> [SOURCE EXCERPT]
··········

During the Super Bowl last night, a controversial commercial for Nationwide Insurance captured the attention of viewers throughout the country. Some were outraged by the ad, which is narrated by a little boy explaining all the things he will miss in live because he died in an accident. Although the ad angered many people, it highlights a supremely important issue that is too often overlooked: preventable accidents and deaths.
Our accident and injury attorneys have written about this topic on this blog many times before, usually in response to a massive child product recall. In these blogs we often cite the nonprofit group Kids in Danger, which is one of the leaders in product safety. The group places much of its focus on recalled and needlessly dangerous children’s products, which are highly unregulated.
In one of their studies, Kids in Danger found that only 10% of recalled children’s products are ever returned or replaced. The remaining 90 out of 100 products remain in family homes like a ticking time bomb. Why so many recalled products remain in homes involves a complex web of factors, including a lack of transparency, regulation and oversight failure, and public negligence.
The truth that the commercial is trying to convey is that preventable accidents are the number one cause of childhood deaths. The ad showed fallen televisions, spilled household cleaning products, and overflowing bathtubs to demonstrate the most common accidents leading to death and injury among children, and prompts viewers to visit makesafehappen.com for tips and resources. The website is intended to help educate caregivers and parents on how to make the home safer.

··········

> [ENTRIES]
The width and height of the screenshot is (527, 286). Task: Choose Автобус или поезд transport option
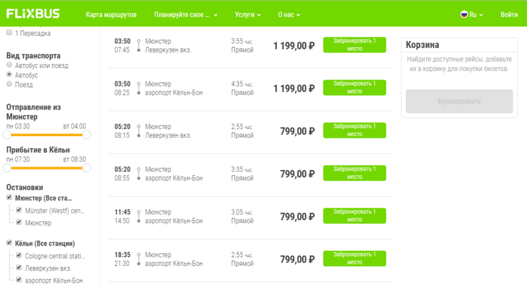click(10, 65)
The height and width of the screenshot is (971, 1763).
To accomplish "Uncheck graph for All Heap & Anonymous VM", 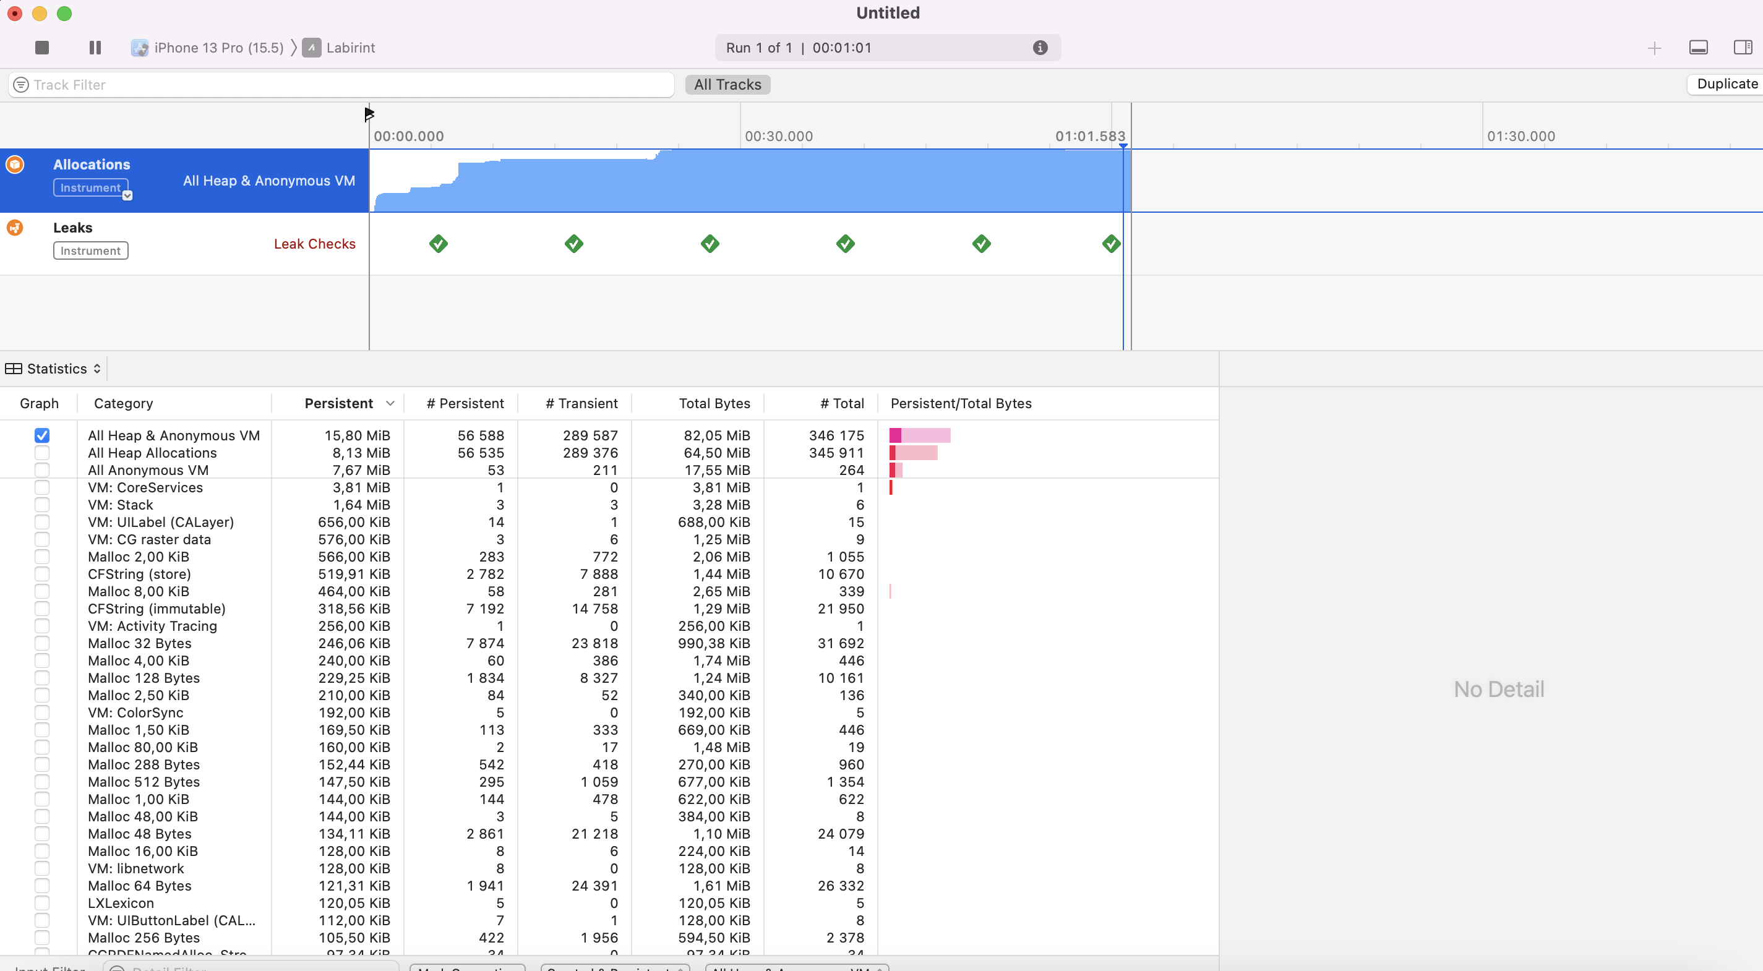I will click(x=42, y=435).
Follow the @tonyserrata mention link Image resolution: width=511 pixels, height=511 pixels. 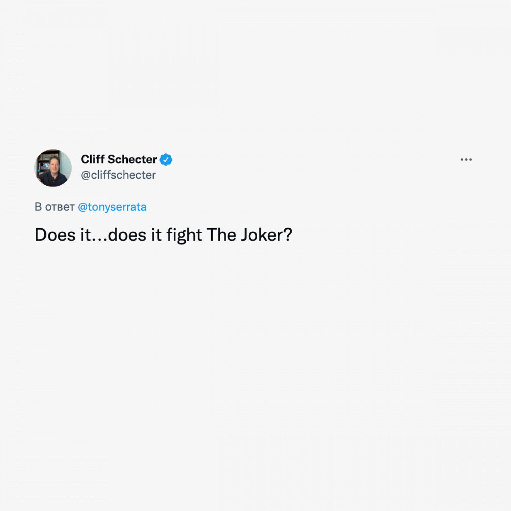point(112,207)
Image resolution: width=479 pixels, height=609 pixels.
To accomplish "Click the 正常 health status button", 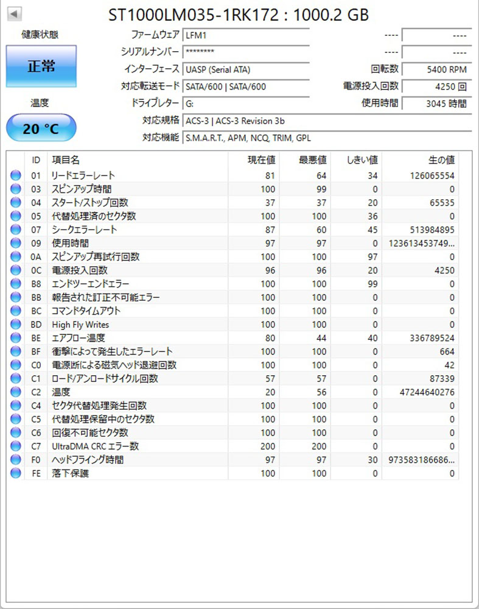I will 41,66.
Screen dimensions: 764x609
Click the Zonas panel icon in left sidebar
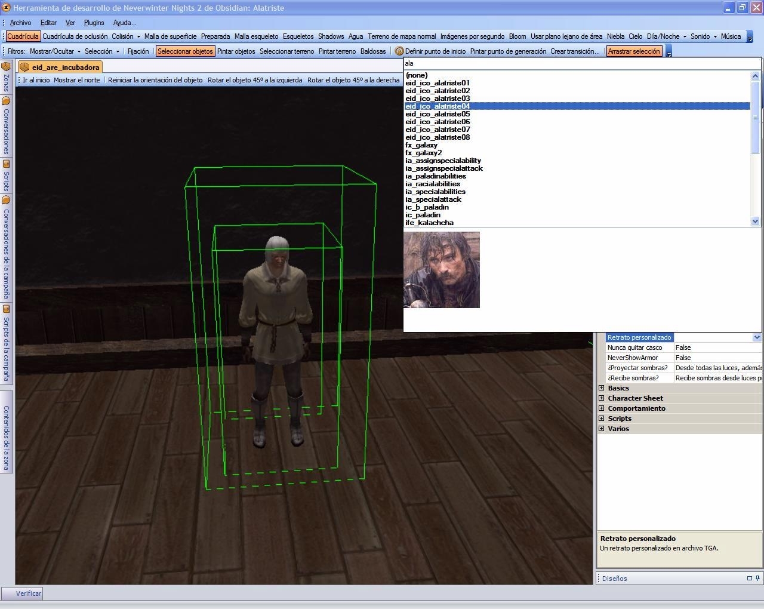tap(6, 67)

··········

> [REQUIRED ACTIONS]
a – List the three household hazards that the passage on the Nationwide Super Bowl ad says the commercial showed.
b – Based on the passage on the Nationwide Super Bowl ad, decide whether each statement agrees with it. Answer yes or no, and quote the words that decide it.
(i) Kids in Danger found that only a tenth of recalled children's products are returned or replaced.
(ii) The commercial is narrated by a little girl.
(iii) The website the ad points viewers to is meant to educate caregivers and parents.
c – According to the passage on the Nationwide Super Bowl ad, what is the number one cause of childhood deaths?

> [TASK ANSWERS]
a –
- Fallen televisions
- Spilled household cleaning products
- Overflowing bathtubs

b –
(i) Yes: "only 10% of recalled children’s products are ever returned or replaced"
(ii) No: "narrated by a little boy"
(iii) Yes: "intended to help educate caregivers and parents on how to make the home safer"

c – Preventable accidents.